The yard at ”A”s holiday apartment.
In fall 1998 I had my 18 birthday (so I grew up to a child for a woman). It was a big year to me but I didn’t know that it was a big year for someone else too. For someone who was later part of my life. That someone were at her holiday apartment that year with her family when she did fall in stairways, got a stroke and got paralyzed. So that year did change her life conclusively.
Sauna at ”A”s holiday apartment.
We didn’t know each other before our trail did meet at 2007 when I applyed to work for her as her care taker. At first I didn’t know what to think about her but soon I realised that we had lots of common. We both liked dancing. She took ballet classes at youngster and I’m also training ballet at my gymnastickteam. She did work as a psychologist and I’m very interested of psychology and also considered younger that job myselves. Also we both were interested of dreams. Her husband were a sleep researcher. You see we really had a lots of common.
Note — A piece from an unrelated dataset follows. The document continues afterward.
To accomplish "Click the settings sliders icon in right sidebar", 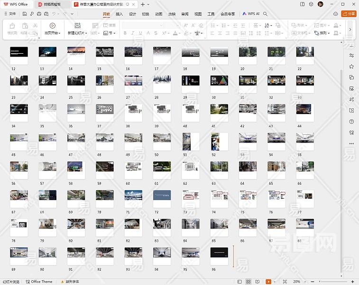I will click(x=351, y=56).
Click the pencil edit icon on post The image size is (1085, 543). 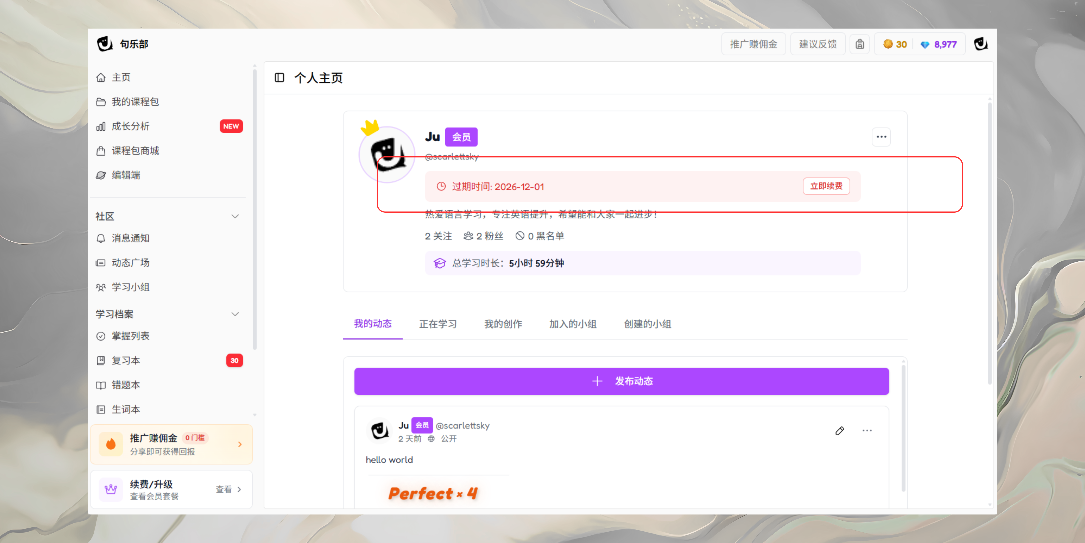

”A”s friends cat is lying on the ”A”s bed.
I will always remember the first time when we went to visit her holiday apartment. I fell in love that place. It was so romantic and beautuful. I was lucky, I got the chance to visit many times at weekends there with ”A” and her boy. I enjoyed my time there. Specially I enjoyed that lovely wooden sauna where you could see straight to the lake. (In steam room I mean).
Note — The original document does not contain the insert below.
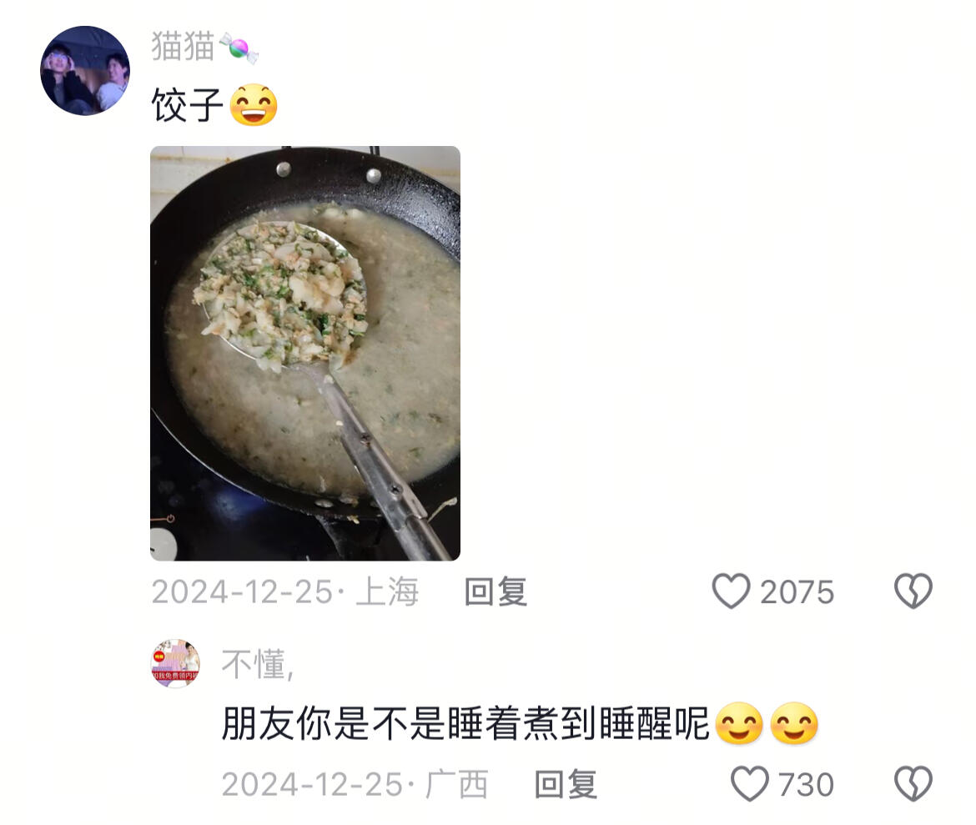
Task: Reply to the comment from 广西
Action: tap(566, 784)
The view on the window at ”A”s holiday apartment.
There was also the second place which I fell in love with. It was ”A”s friend’s place near of Turku which is also very beautiful area and she had those lovely cats.One of those came sometimes to sleep with me. There was lovely people also. Those I miss, specially one of them.
”A”s friens cat at my lovely air bed.
I got so many special experience which I could never get in any other job. I’m always greatfull of that. Even that part of my life is over, I’ll never forget that!